EXTRACT TO READ:
▼

Let $A$ be some index set. Suppose for each $\alpha \in A$, we have a measurable subset $E_{\alpha} \subset \mathbb{R}^d$ such that:

1) $|E_\alpha| > 0$

2) If $\alpha \neq \beta$ then $E_{\alpha} \cap E_{\beta} = \emptyset$.

We want to conclude that $A$ is at most countable. Suppose for the sake of contradiction that $A$ is uncountable. Split $\mathbb{R}^d$ up into cubes of side length one and with vertices on the integer lattice $\mathbb{Z}^d$. By the pigeon hole principle, there's a cube $Q$ such that uncountably many $E_{\alpha}$ meet $Q$ in a set of positive measure. Wlog, we'll assume that $Q = [0,1] \times ... \times [0,1]$.

Now, $1 = |Q| \ge \sup_{A'\subset A: A' countable} \sum_{\alpha \in A'} |Q \cap E_{\alpha}|$

where we use monotonicity of the measure, countable additivity, and the assumption that the sets are pairwise disjoint to obtain the last inequality. What can you say about the last term?


I'll add some clarity on two points. First, the pigeon hole portion of the argument is kind of the crux of the whole issue. By refining each $E_{\alpha}$, we may assume that, for any cube $Q$ as above, either $E_{\alpha}\cap Q = \emptyset$ or $|E_{\alpha} \cap Q| >0$. Since every $E_{\alpha}$ had positive measure, its intersection with at least one cube has positive measure, hence we have as many sets as we started with.

▲

ENTRIES PROVIDED:

▼

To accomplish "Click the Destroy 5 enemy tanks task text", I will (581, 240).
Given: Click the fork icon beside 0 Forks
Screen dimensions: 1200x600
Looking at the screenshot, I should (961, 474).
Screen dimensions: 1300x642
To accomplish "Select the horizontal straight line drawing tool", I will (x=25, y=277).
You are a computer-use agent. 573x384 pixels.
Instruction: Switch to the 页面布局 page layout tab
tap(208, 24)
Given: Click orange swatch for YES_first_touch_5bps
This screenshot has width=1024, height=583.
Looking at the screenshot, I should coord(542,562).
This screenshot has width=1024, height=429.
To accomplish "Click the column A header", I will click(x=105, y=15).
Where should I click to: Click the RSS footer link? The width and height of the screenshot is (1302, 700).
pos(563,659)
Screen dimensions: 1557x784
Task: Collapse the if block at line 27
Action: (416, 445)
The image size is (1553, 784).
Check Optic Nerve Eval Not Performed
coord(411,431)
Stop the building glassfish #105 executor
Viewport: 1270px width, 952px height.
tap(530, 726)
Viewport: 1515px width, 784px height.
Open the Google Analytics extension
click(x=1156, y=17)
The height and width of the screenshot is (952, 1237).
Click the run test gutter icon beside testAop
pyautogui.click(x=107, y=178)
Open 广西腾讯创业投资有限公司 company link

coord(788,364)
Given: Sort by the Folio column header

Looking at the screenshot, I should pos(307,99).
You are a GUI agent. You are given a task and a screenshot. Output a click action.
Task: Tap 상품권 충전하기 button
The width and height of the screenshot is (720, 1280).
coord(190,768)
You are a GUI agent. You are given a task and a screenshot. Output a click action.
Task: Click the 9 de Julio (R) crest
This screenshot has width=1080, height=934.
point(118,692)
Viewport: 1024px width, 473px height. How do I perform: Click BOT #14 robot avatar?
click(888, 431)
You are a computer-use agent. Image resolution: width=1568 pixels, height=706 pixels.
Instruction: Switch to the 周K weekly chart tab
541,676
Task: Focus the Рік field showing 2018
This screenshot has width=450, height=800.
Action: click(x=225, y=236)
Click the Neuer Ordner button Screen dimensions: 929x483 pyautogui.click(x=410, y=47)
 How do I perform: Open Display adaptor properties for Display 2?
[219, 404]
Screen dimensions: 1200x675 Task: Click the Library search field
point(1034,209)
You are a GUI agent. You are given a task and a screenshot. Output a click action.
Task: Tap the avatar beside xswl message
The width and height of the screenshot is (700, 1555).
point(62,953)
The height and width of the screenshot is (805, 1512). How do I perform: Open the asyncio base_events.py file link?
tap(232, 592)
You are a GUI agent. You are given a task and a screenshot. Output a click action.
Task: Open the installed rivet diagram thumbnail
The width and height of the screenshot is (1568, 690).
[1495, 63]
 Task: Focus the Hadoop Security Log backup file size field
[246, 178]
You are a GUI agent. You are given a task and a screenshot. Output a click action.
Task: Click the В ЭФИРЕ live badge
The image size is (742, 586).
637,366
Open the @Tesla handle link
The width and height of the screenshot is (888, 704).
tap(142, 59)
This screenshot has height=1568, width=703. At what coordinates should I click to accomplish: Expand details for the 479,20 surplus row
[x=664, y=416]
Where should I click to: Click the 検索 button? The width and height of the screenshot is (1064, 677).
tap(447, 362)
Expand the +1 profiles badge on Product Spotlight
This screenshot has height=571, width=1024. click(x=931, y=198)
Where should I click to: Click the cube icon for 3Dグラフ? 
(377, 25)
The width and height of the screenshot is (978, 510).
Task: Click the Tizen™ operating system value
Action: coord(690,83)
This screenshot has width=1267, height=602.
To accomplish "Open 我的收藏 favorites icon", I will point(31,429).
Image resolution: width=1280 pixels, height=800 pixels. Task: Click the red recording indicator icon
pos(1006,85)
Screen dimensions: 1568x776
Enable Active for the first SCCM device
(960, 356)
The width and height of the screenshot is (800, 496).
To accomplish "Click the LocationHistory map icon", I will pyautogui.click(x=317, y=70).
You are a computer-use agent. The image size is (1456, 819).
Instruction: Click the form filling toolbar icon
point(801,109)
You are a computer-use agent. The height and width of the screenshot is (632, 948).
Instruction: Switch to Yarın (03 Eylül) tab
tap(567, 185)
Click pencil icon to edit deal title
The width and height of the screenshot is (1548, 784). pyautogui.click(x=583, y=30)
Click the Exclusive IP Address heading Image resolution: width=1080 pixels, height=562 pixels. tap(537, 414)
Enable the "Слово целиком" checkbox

▲

THE TASK:
Retype the passage of the measure argument starting at "where we use" and ending at "we started with.". None of the rows is needed here.

THE ANSWER:
where we use monotonicity of the measure, countable additivity, and the assumption that the sets are pairwise disjoint to obtain the last inequality. What can you say about the last term?


I'll add some clarity on two points. First, the pigeon hole portion of the argument is kind of the crux of the whole issue. By refining each $E_{\alpha}$, we may assume that, for any cube $Q$ as above, either $E_{\alpha}\cap Q = \emptyset$ or $|E_{\alpha} \cap Q| >0$. Since every $E_{\alpha}$ had positive measure, its intersection with at least one cube has positive measure, hence we have as many sets as we started with.